**Exercise directions**.
The lines to be copied run from the one containing "Open the ACTIONS" to the end of the material below; reproduce them exactly, including both ends, and nothing more.

───

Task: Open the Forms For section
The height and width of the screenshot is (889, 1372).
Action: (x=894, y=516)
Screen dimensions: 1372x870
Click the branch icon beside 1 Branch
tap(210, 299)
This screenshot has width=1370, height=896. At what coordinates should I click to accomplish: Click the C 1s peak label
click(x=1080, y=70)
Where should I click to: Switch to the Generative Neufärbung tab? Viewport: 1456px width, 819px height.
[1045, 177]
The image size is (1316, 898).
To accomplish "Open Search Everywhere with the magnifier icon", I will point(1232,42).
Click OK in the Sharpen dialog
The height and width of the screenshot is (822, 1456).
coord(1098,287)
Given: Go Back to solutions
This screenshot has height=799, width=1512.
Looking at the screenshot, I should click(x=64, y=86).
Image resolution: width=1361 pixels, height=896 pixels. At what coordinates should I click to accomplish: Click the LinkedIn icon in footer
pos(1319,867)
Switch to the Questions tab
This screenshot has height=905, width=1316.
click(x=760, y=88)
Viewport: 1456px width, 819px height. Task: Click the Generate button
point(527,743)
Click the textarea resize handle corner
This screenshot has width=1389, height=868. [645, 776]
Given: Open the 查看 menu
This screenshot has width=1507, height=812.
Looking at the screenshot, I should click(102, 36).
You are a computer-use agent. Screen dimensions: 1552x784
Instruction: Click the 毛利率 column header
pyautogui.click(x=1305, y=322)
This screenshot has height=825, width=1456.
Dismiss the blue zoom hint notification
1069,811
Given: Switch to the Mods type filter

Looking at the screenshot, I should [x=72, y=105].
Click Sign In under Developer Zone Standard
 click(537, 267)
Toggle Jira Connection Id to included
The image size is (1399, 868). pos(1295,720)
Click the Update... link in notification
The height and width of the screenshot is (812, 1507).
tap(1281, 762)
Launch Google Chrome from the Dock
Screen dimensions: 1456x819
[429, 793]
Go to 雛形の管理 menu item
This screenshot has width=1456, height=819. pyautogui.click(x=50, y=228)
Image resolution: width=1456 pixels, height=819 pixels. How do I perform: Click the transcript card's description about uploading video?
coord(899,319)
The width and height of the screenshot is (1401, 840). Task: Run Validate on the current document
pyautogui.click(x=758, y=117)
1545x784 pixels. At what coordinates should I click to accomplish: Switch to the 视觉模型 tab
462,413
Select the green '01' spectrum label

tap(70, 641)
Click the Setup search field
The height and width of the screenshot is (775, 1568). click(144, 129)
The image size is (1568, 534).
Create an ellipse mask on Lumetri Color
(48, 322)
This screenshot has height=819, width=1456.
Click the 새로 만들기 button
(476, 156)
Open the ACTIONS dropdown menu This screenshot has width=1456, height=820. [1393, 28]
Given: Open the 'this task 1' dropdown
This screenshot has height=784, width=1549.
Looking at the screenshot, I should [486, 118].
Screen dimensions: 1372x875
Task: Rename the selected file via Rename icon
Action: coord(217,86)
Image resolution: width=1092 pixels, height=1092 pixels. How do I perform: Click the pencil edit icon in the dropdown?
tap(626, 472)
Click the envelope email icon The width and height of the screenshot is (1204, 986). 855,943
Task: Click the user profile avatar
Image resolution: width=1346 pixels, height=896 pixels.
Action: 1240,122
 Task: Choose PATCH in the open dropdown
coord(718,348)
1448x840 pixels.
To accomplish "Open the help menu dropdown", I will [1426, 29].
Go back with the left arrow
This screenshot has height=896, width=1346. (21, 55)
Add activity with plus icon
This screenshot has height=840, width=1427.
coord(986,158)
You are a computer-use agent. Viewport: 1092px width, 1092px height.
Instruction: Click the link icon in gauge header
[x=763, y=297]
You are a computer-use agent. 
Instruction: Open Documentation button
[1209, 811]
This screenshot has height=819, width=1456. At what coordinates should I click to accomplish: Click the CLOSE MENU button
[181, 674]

───

**Reply**.
Open the ACTIONS dropdown menu This screenshot has width=1456, height=820. [1393, 28]
Given: Open the 'this task 1' dropdown
This screenshot has height=784, width=1549.
Looking at the screenshot, I should [486, 118].
Screen dimensions: 1372x875
Task: Rename the selected file via Rename icon
Action: coord(217,86)
Image resolution: width=1092 pixels, height=1092 pixels. How do I perform: Click the pencil edit icon in the dropdown?
tap(626, 472)
Click the envelope email icon The width and height of the screenshot is (1204, 986). 855,943
Task: Click the user profile avatar
Image resolution: width=1346 pixels, height=896 pixels.
Action: 1240,122
 Task: Choose PATCH in the open dropdown
coord(718,348)
1448x840 pixels.
To accomplish "Open the help menu dropdown", I will [1426, 29].
Go back with the left arrow
This screenshot has height=896, width=1346. (21, 55)
Add activity with plus icon
This screenshot has height=840, width=1427.
coord(986,158)
You are a computer-use agent. Viewport: 1092px width, 1092px height.
Instruction: Click the link icon in gauge header
[x=763, y=297]
You are a computer-use agent. 
Instruction: Open Documentation button
[1209, 811]
This screenshot has height=819, width=1456. At what coordinates should I click to accomplish: Click the CLOSE MENU button
[181, 674]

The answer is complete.